Kent Republicans have named Karen Casey and George Jacobsen to head their ticket for the November election as first selectmen and selectmen candidates, respectively.

On the other side of the aisle, the Democrats last week had a surprise turnaround, with longtime political stalwart Karen Garrity taking the nomination as candidate for a selectman's seat.

John Worthington had been tapped by the Democratic Town Committee to run for the seat but, in a call from the floor, Ms. Garrity took the nomination.

She comes with 12 years' experience on the Board of Education, for eight of which she served as chairman.

Ms. Garrity joins Bruce Adams, who is running for first selectman, on the ticket.

For the Republicans, Ms. Casey and Mr. Jacobsen are running on a platform that proposes hiring a town manager to oversee "the administrative minutia," leaving the first selectmen and two selectmen to handle "policy and planning" for the town.

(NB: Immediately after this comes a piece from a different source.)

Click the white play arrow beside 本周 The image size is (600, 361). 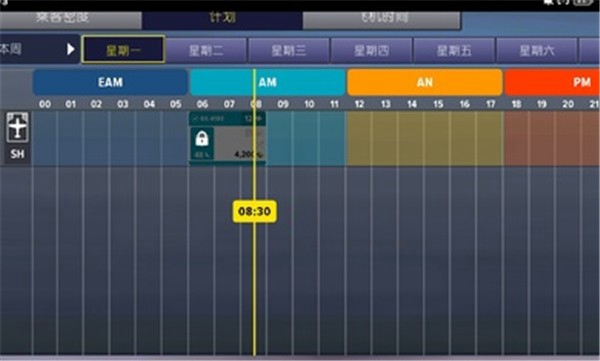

"We agreed to run if the Republican Town Committee would agree to present the idea of a town manager to the residents," Ms. Casey said last week. "It's a change in how we are running town government right now but we think people will come to see it as a win-win."

A 35 year resident of Kent, Ms. Casey is a real estate broker who likes the idea of taking on the challenge of first selectman, if it were to mean bringing the town into a new era of administration.

"Looking back at previous years, the seletmen have been bogged down with minutia," she said, "and clogged with details that don't allow them any time to plan for the future and debate public policy."

"We are rich in human resources in this town and we think this change will bring more people out to run for office," Ms. Casey said.

Mr. Jacobsen was the first to suggest a permanent town manager.

He has served on the Board of Finance in Kent for 14 years and noted that hiring a town manager would be cost effective for the town.

Mr. Jacobsen estimates that a town manager could be hired for some $97,000 annual salary.

The first selectman and selectmen's positions might then become volunteer positions without salaries. While the town would pay about $25,000 more over the current salaries for the three-member Board of Selectmen by hiring a town manager, he and Ms. Casey speculate that, by hiring someone experienced in writing grant proposals, could bring a revenue stream to the town.